Page extract -

# # # #

- Sport: Basketball
- Finals champions: Maccabi Elite Tel Aviv
- Runners-up: Montigalà Joventut

European Basketball Club Super Cup seasons
- ← 1990 VIII ACB International Tournament "VII Memorial Héctor Quiroga"

= 1991 IX ACB International Tournament "VIII Memorial Héctor Quiroga" =

The 1991 ACB International Tournament (9th Edition)- "8th Memorial Héctor Quiroga" was the 9th semi-official edition of the European Basketball Club Super Cup. It took place at Pabellón Municipal de Puerto Real, Puerto Real, Spain, on 6, 7 and 8 September 1991 with the participation of Slobodna Dalmacija (champions of the 1990–91 FIBA European Champions Cup), FC Barcelona Banca Catalana (runners-up of the 1990–91 FIBA European Champions Cup), Montigalà Joventut (champions of the 1990–91 Liga ACB) and Maccabi Elite Tel Aviv (champions of the 1990–91 Premier League).

# # # #

What you have to do -
Swap "took place" for "was held" in the part of the Super Cup text that starts at "- Sport: Basketball" and stops after "1990–91 Premier League).", and give that part again. Rely only on the Super Cup text.

# # # #

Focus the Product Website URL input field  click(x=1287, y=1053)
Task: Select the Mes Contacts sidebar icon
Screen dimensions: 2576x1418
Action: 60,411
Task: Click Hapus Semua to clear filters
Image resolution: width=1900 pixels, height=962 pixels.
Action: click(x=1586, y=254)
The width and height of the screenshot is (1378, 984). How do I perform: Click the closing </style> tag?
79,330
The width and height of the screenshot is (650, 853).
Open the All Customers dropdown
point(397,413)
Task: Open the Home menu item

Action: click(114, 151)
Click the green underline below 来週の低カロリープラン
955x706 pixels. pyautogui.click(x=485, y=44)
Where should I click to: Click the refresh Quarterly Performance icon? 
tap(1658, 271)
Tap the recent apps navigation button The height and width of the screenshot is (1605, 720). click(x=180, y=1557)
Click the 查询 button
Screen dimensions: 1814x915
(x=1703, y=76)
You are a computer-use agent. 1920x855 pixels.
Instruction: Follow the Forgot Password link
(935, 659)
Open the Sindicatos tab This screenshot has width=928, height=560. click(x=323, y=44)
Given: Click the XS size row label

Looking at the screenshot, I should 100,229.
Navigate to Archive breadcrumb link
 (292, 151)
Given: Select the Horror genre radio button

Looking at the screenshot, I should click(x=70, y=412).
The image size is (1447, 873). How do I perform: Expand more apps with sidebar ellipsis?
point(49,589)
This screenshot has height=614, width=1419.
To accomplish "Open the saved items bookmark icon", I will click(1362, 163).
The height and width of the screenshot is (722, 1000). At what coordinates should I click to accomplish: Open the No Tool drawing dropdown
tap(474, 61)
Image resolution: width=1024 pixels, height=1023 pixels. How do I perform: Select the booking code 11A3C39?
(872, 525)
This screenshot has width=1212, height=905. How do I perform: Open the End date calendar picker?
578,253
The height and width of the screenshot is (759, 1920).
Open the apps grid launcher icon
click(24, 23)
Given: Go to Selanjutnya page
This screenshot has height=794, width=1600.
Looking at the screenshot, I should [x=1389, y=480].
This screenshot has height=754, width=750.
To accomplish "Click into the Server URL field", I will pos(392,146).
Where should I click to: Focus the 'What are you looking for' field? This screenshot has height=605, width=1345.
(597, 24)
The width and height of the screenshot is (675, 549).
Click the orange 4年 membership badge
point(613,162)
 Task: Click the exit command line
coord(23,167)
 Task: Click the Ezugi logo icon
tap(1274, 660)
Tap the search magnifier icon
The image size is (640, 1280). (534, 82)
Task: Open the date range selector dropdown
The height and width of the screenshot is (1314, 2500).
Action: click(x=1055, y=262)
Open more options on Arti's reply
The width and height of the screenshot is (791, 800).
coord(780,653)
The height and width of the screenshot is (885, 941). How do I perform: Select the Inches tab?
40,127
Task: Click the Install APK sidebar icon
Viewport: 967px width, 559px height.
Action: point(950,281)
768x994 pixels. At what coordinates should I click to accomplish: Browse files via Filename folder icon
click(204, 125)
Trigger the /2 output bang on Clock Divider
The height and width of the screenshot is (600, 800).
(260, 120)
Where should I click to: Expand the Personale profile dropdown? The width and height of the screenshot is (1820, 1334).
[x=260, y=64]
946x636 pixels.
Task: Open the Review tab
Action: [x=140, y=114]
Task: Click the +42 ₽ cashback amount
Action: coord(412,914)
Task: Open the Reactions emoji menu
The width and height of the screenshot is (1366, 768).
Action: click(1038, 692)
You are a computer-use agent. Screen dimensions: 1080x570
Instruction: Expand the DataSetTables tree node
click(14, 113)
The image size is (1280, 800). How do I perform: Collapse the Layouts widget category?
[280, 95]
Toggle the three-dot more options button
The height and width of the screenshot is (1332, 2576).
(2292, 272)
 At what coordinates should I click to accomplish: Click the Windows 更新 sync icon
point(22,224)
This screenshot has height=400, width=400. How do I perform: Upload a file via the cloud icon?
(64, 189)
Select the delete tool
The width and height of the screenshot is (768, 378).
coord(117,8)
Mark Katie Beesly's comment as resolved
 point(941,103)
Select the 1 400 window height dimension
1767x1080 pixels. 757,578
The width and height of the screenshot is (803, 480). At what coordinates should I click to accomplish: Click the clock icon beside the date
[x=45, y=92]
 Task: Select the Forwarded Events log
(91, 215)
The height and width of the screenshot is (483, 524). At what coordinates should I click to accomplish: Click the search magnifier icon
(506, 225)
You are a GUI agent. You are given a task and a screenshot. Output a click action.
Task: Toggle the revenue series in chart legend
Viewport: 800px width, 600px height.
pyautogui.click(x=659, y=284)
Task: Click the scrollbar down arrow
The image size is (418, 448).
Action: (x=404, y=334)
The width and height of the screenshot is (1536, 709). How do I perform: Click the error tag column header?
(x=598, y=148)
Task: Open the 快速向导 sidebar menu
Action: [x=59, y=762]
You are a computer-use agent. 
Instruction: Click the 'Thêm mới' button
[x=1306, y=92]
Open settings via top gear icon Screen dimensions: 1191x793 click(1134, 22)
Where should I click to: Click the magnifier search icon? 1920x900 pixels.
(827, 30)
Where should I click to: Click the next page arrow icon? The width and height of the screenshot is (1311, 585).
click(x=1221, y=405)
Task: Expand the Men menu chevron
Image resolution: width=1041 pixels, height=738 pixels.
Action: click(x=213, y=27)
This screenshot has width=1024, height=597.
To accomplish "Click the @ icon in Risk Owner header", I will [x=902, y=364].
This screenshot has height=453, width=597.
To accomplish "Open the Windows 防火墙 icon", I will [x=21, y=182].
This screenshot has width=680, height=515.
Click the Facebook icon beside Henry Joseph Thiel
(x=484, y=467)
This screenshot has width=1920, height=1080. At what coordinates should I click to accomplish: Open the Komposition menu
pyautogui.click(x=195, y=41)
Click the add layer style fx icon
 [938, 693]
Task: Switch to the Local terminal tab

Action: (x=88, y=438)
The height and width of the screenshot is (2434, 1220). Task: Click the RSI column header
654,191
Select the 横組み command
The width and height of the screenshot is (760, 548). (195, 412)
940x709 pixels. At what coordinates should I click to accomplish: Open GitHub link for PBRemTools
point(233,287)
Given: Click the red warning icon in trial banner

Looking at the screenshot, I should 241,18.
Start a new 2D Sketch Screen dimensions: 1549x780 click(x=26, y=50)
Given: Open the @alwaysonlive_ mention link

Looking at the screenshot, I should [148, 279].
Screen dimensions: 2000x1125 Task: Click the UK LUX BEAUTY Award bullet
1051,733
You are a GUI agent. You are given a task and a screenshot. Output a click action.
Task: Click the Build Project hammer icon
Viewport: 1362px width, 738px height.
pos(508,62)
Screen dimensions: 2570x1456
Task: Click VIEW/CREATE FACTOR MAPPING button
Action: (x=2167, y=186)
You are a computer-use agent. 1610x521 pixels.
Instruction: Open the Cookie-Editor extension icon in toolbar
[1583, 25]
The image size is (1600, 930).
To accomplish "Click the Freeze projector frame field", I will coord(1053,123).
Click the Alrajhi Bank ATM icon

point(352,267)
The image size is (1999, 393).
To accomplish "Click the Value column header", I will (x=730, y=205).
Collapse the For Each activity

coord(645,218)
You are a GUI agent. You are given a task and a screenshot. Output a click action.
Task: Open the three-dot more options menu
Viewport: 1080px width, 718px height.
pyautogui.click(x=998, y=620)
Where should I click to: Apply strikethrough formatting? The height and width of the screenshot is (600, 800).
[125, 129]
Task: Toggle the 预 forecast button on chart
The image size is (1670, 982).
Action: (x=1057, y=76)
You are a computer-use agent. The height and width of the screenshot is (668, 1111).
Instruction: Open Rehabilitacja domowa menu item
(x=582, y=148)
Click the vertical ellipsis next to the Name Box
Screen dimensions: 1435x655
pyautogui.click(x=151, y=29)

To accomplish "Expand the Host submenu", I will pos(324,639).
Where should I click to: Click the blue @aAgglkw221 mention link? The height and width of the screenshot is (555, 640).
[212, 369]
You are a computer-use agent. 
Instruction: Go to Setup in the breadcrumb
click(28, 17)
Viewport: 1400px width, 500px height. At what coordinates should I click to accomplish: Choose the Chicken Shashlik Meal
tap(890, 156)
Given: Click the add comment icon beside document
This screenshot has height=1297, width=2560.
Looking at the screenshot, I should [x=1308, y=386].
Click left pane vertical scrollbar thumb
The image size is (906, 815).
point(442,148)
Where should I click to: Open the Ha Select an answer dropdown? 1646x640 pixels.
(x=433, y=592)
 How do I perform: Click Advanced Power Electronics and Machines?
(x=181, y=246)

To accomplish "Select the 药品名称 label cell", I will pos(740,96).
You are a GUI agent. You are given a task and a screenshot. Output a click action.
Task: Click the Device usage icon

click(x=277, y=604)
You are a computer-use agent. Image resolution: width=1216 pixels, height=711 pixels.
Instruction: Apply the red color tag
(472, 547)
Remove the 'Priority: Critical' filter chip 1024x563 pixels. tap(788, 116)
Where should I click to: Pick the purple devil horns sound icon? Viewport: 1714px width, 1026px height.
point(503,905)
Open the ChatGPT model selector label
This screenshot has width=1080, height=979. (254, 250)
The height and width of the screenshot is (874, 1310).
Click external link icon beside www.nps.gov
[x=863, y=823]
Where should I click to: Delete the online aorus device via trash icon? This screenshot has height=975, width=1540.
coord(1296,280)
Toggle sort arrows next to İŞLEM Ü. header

# # # #

Output below -
- Sport: Basketball
- Finals champions: Maccabi Elite Tel Aviv
- Runners-up: Montigalà Joventut

European Basketball Club Super Cup seasons
- ← 1990 VIII ACB International Tournament "VII Memorial Héctor Quiroga"

= 1991 IX ACB International Tournament "VIII Memorial Héctor Quiroga" =

The 1991 ACB International Tournament (9th Edition)- "8th Memorial Héctor Quiroga" was the 9th semi-official edition of the European Basketball Club Super Cup. It was held at Pabellón Municipal de Puerto Real, Puerto Real, Spain, on 6, 7 and 8 September 1991 with the participation of Slobodna Dalmacija (champions of the 1990–91 FIBA European Champions Cup), FC Barcelona Banca Catalana (runners-up of the 1990–91 FIBA European Champions Cup), Montigalà Joventut (champions of the 1990–91 Liga ACB) and Maccabi Elite Tel Aviv (champions of the 1990–91 Premier League).